Editor’s note: Joseph Byrum is an Aspen Institute Business & Society fellow and spent 25 years as an R&D executive in the agricultural industry. This is the third in a series of guest articles on the potential impact of artificial intelligence (AI) technologies on food security.
The views expressed in this article are the author’s own and do not necessarily represent those of AFN.
Droughts, floods, storms, tornadoes, and wildfires have always been a problem for growers. According to the National Oceanic & Atmospheric Administration, the US has faced 279 billion-dollar climate disasters since 1980, with the 2020’s ‘Derecho’ storms pummelling Midwestern farmers at a cost of $7.5 billion.

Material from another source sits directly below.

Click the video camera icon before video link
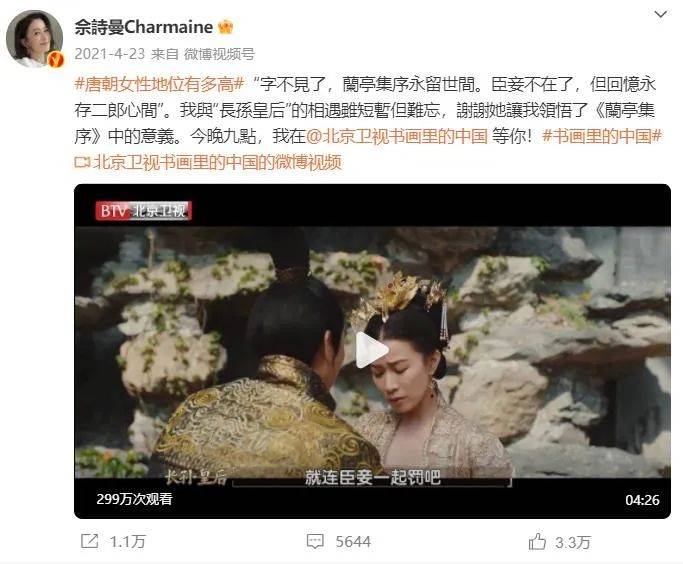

While the impact will be felt months and even years after the event in the form of contaminated water, lost harvests, increased disease, and destruction of irrigation, US growers do have access to insurance and disaster assistance. The consequences are even more grave in developing countries. The UN’s Food & Agriculture Organization calculated that the impact of $80 billion in crop losses over a decade translates into annual economic development losses of $50 billion and $300 billion for low and middle-income nations, respectively. This is a staggering burden on food security for the developing world.
AI can make these countries more resilient to climate disasters. The combination of data, primarily from satellites, with machine learning can help track, monitor, and predict pre- and post-disaster effects that can assist farmers to better absorb and adapt to individual climate events.
Satellites have been used in agriculture for more than 15 years thanks to the low-resolution Landsat and MODIS programs and by the mid-resolution SPOT 5 and SPOT 6 satellite programs. In the past few years AI has opened new opportunities to make the most of the rise of commercial satellite enterprises and the advent of regulations governing commercial use of unmanned aerial vehicles.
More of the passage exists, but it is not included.